Dumplings and Beer for Asian Heritage Month

Wild Rice pairs traditional Asian dumplings with local, artisan beers.  

Credit: Michael Robertson

Bao and Dumplings from Wild Rice Vancouver

At Wild Rice, Asian cuisine goes much better with beer than with wine


With half of Asian Heritage month already in the rearview mirror, I’ve been very remiss in not mentioning Wild Rice‘s very cool pairing of dumplings and artisan beers. Dubbed Bao & Brew, the menu matches select local beers with a choice of Executive Chef Bright’s tastiest tidbits.


A dumpling by any other name…

Wild Rice proprietor Andrew Wong saw the overlap of Asian Heritage Month and Craftbeer week as an ideal opportunity to showcase how Wild Rice combines traditional Asian ideas with the up-to-date ethos of the West Coast. 

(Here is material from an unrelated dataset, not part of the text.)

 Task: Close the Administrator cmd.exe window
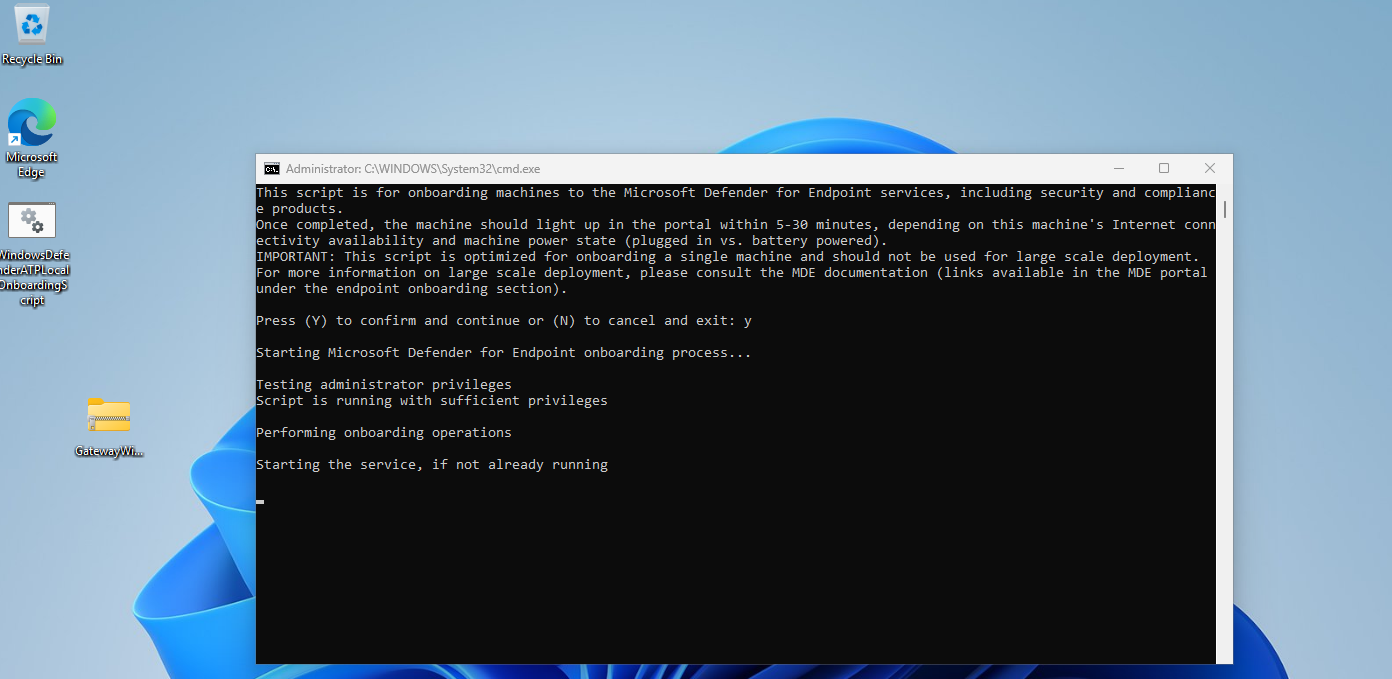[x=1209, y=169]
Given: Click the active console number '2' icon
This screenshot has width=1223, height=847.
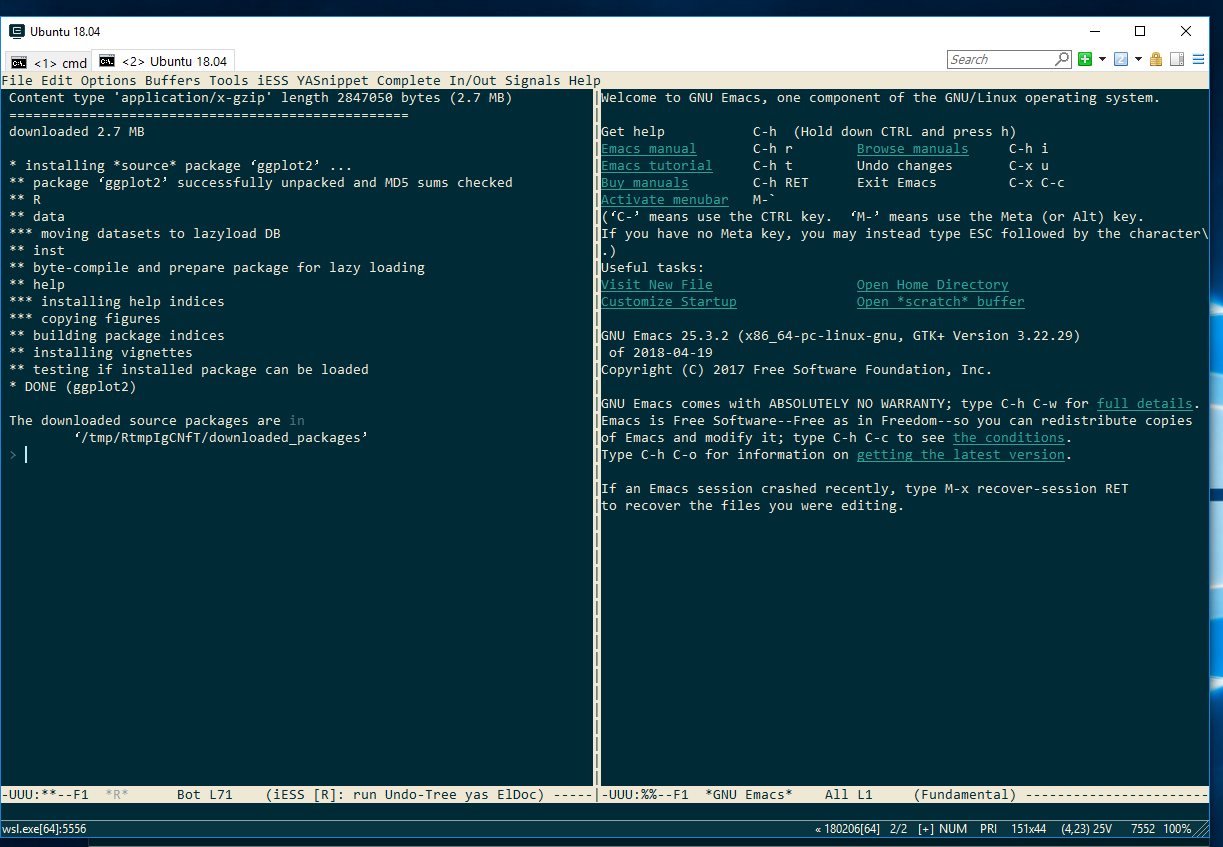Looking at the screenshot, I should coord(1121,59).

“While we take inspiration from the food of the past, our dishes are modern interpretations of classical dishes that feature our local, sustainable and seasonal ingredients,” says Mr. Wong, a third generation Chinese-Canadian restaurateur.

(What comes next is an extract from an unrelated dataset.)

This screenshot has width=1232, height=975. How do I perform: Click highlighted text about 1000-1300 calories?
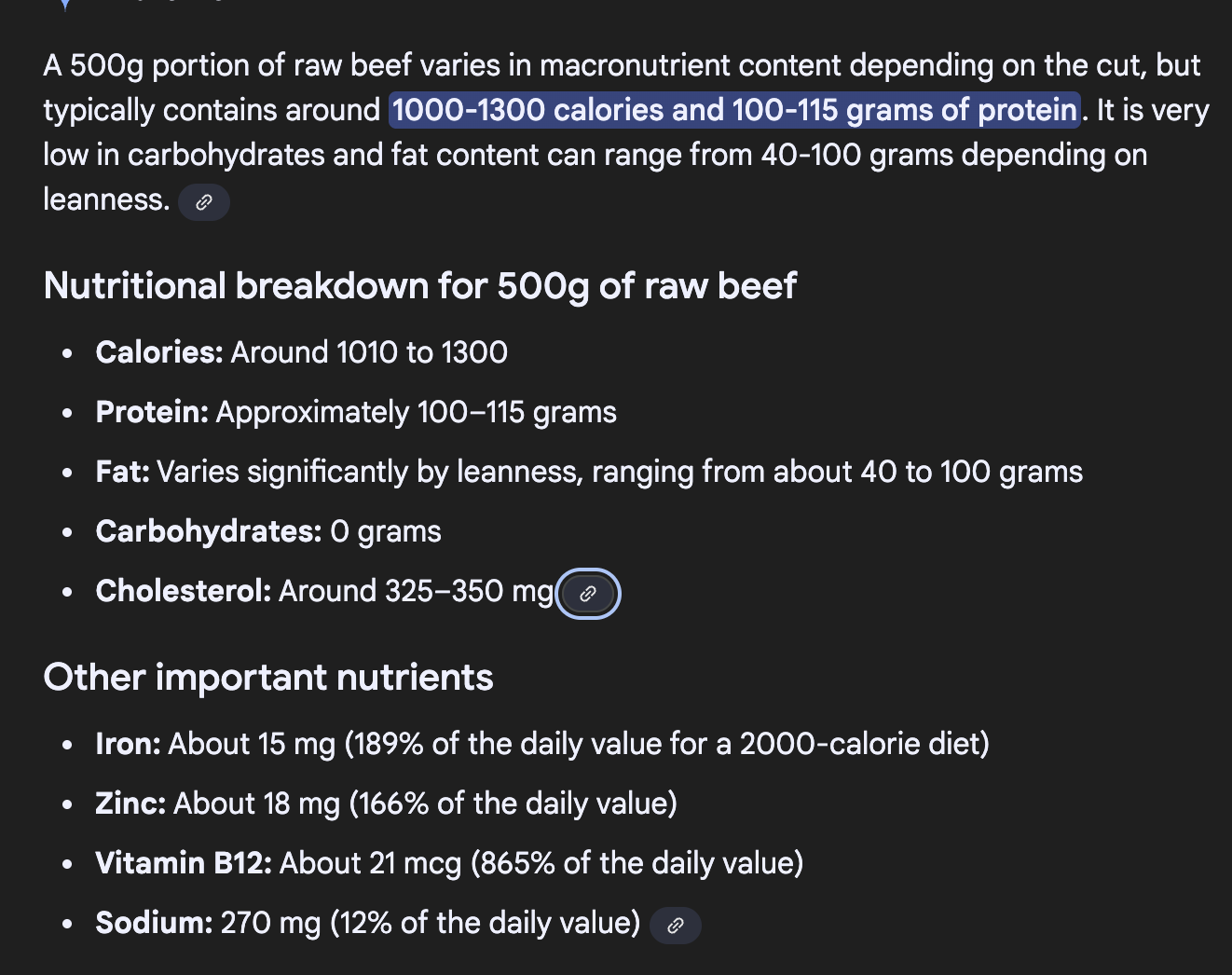point(734,110)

Exec Chef Todd Bright has created a special menu that elevates the humble dumpling to a starring role. Drawing on inspiration from the dumplings of Andrew Wong’s grandmother, Bright’s dumplings reflect a sophisticated palette of flavour profiles—curried beef, sweet Chinese sausage, smoked tofu, fresh basil, truffle oil and sable fish.


Where’s the beer?

In keeping with Wild Rice’s east meets west philosophy and its commitment to featuring local west coast wines, spirits and beers, Andrew has paired Chef Bright’s dumplings with four thoughtfully chosen artisan beers:  Blue Buck (Phillips), Riptide Pale Ale (Lighthouse), Farmhand Ale (Driftwood) and Whitebark Ale also from Driftwood. The two Driftwood brews come in hefty 650ml bottles (slightly smaller than a bottle of wine).


Order individual dumpling dishes for $7 or enjoy them paired with specific brews (pairing range $11- $16) or completely mix and match beers and dumplings to create your own unique combinations.


Local artisan beer


Personally, I’m not a big beer drinker but these beers felt more like an extension of the meal. I’d recommend you go with a group of friends with small appetites; that way you can order lots of different dumplings without worrying about having to share too much.